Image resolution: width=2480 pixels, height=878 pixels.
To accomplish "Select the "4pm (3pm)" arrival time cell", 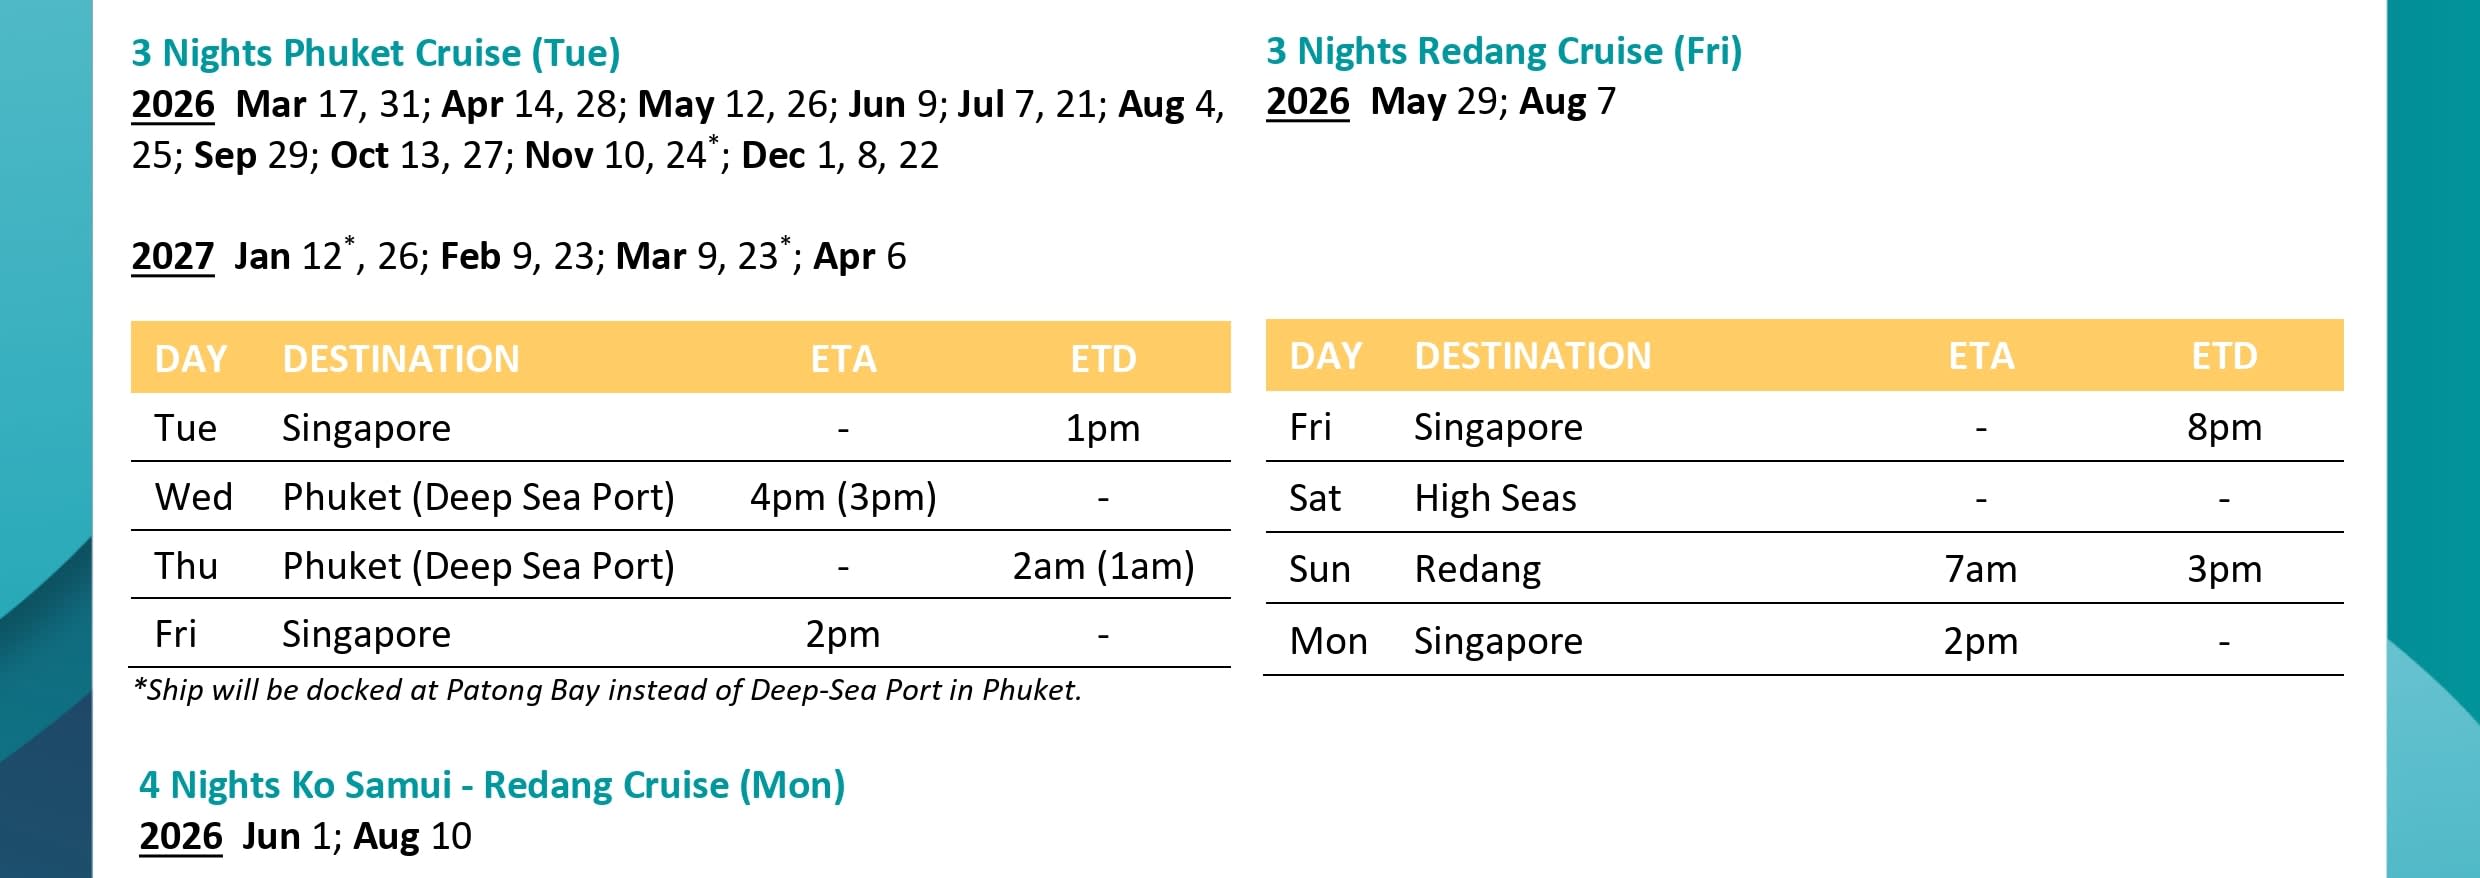I will [x=843, y=497].
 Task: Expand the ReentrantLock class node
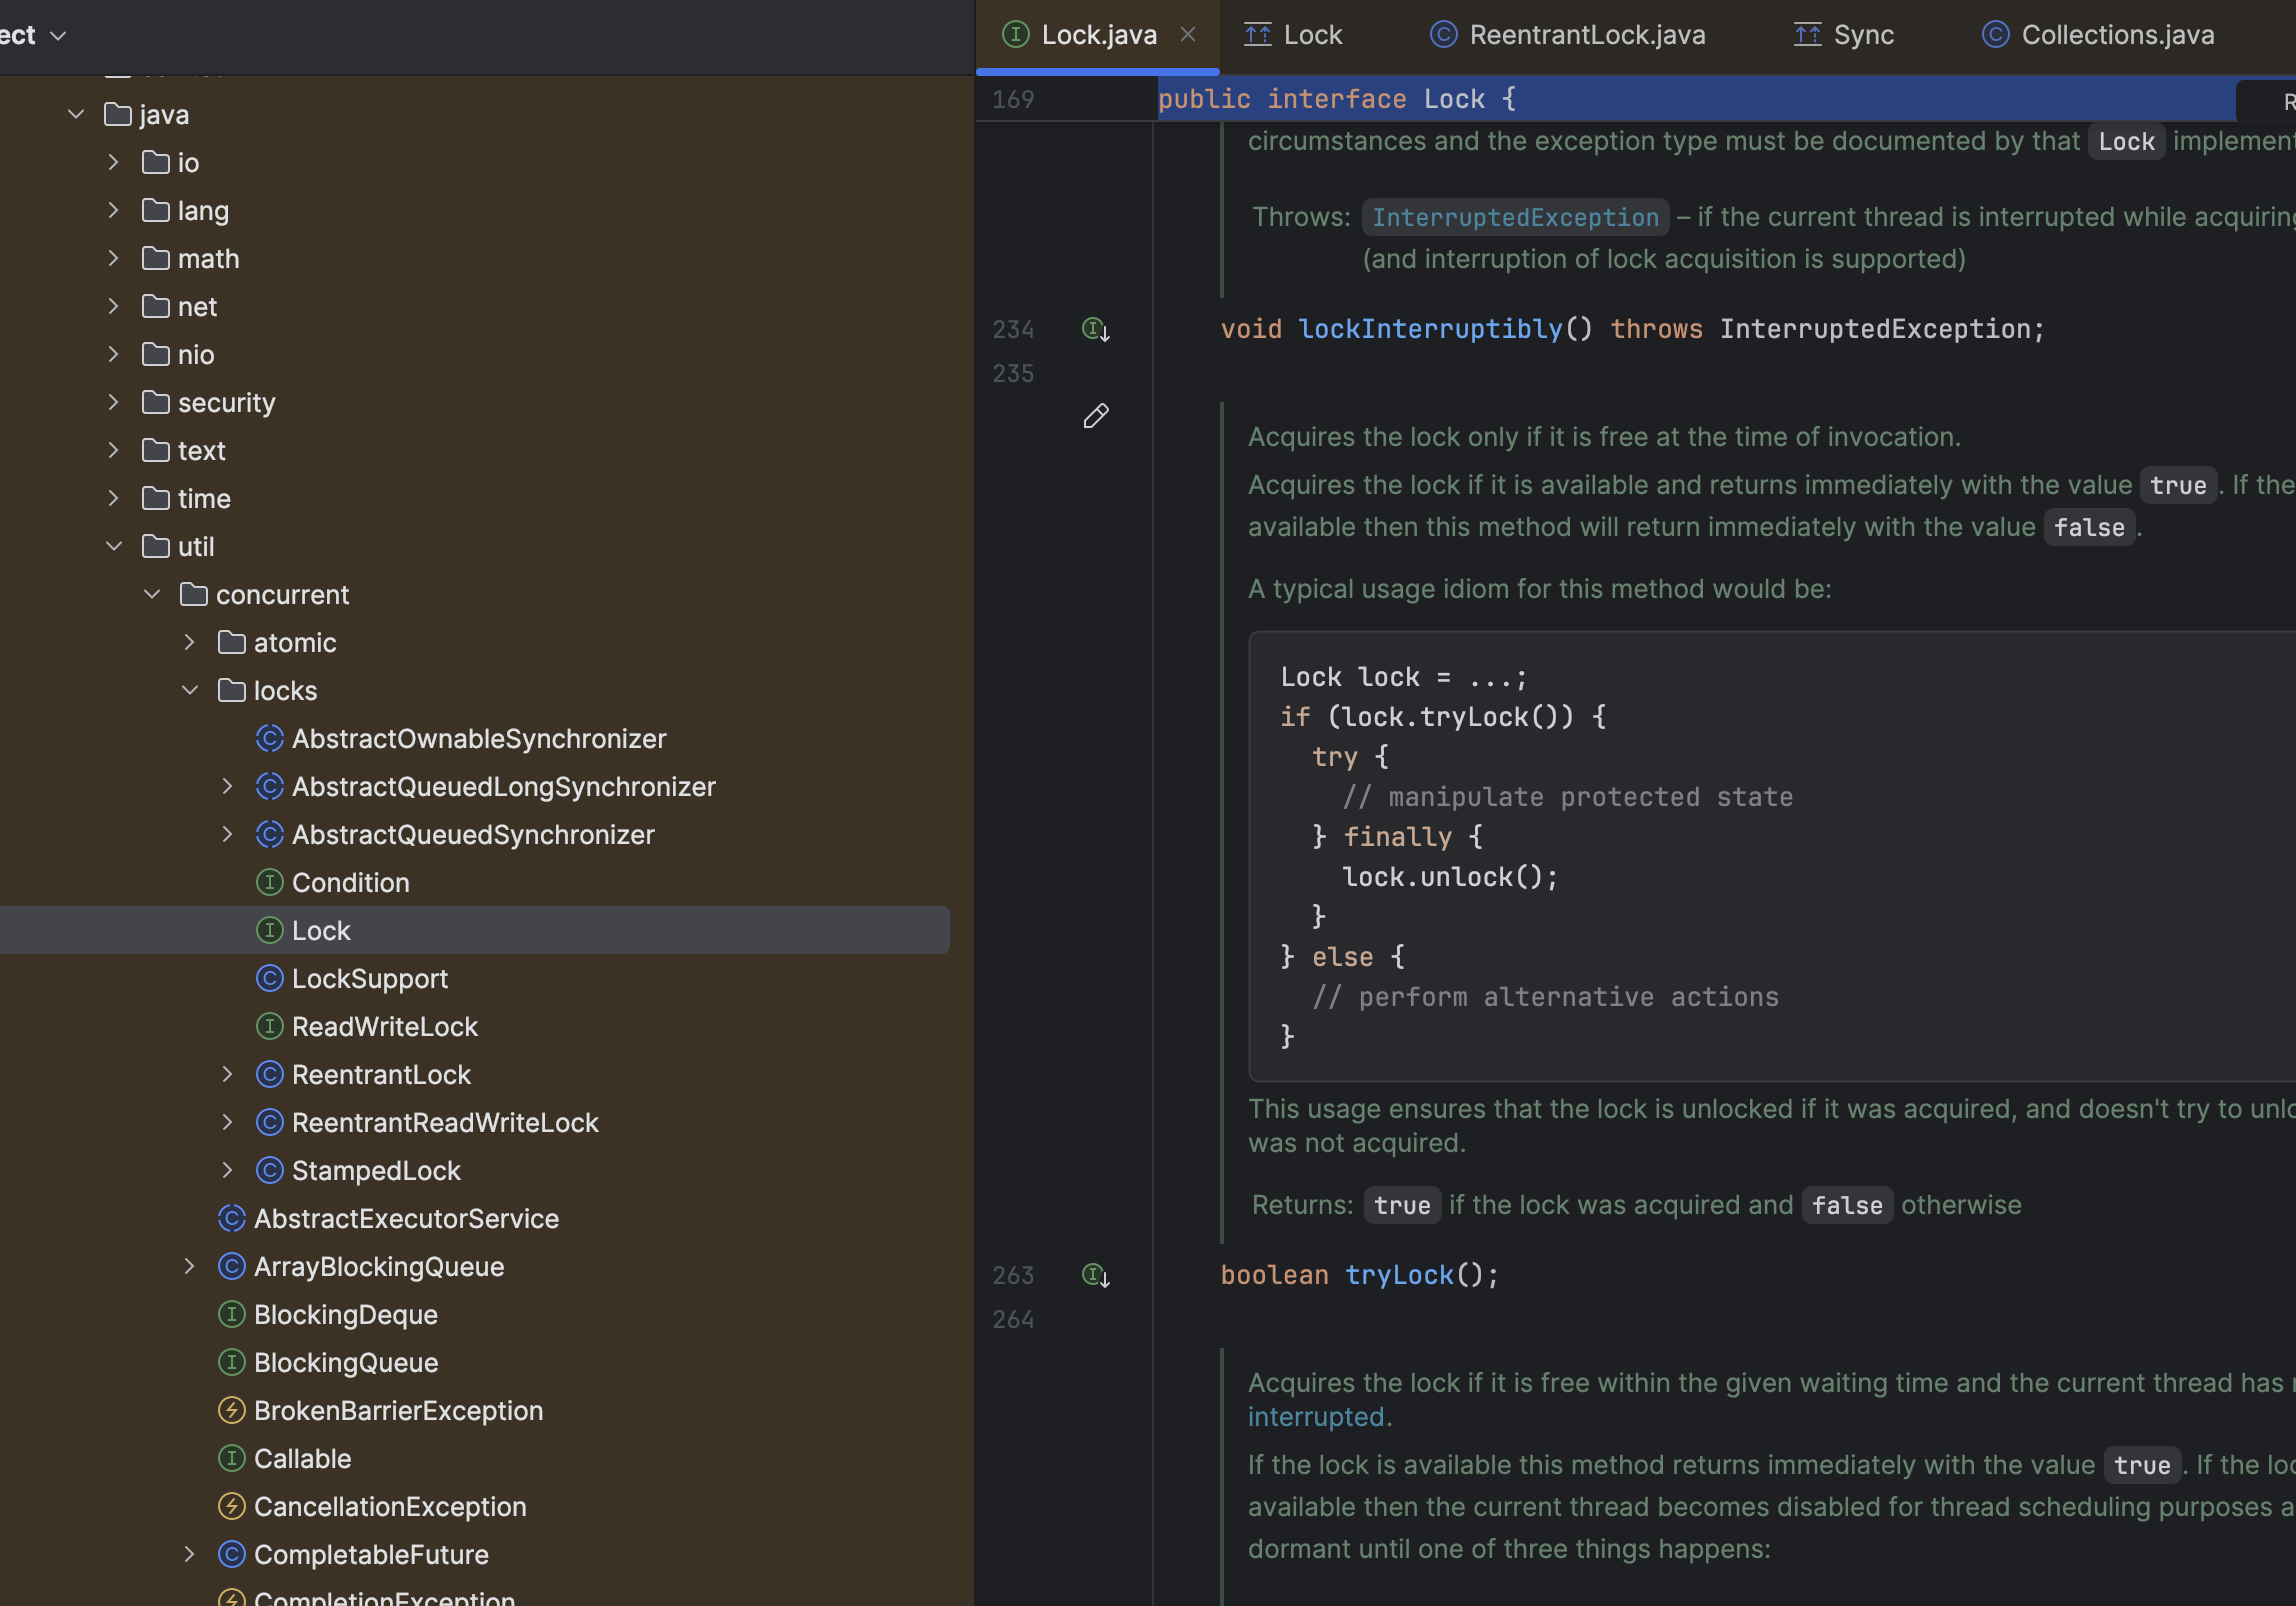pos(227,1074)
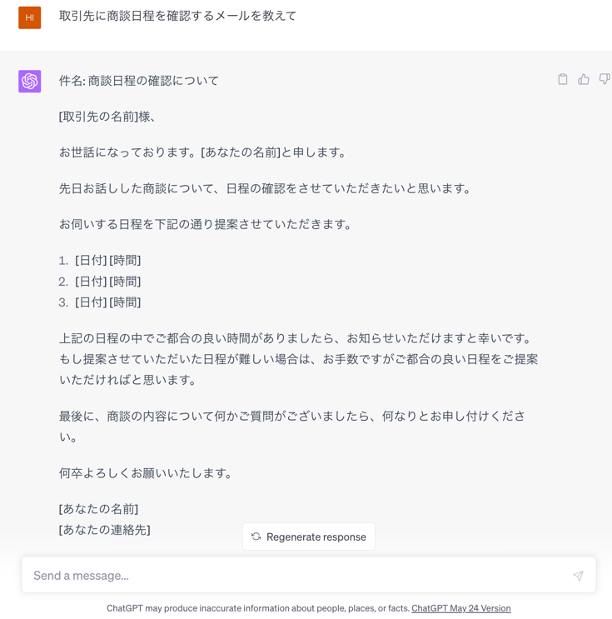
Task: Click the line starting お世話になっております
Action: (x=203, y=152)
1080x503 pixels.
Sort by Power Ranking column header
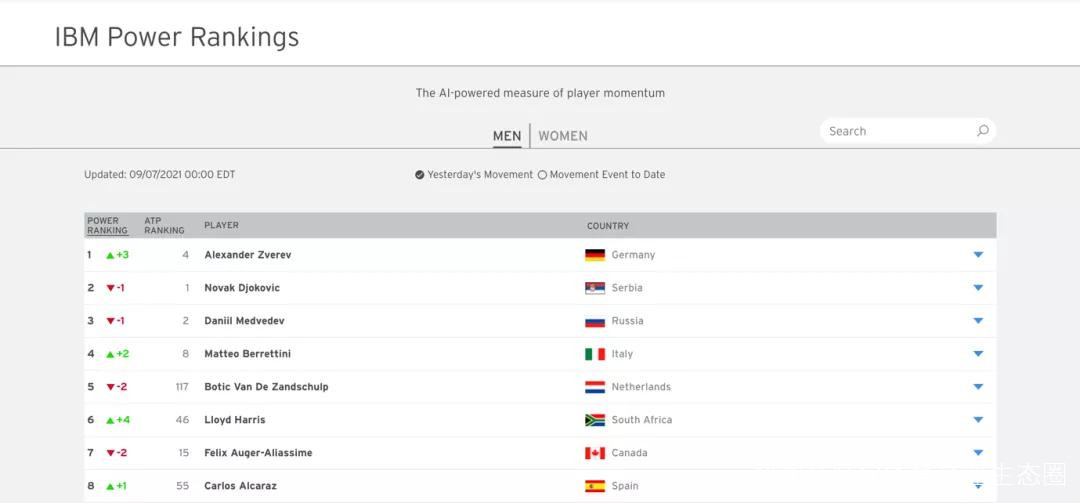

········

Gather each line from the items above that contains the word "pixels", and copy those lines in full.

### [WORKED SOLUTION]
Image resolution: width=2480 pixels, height=878 pixels.
1080x503 pixels.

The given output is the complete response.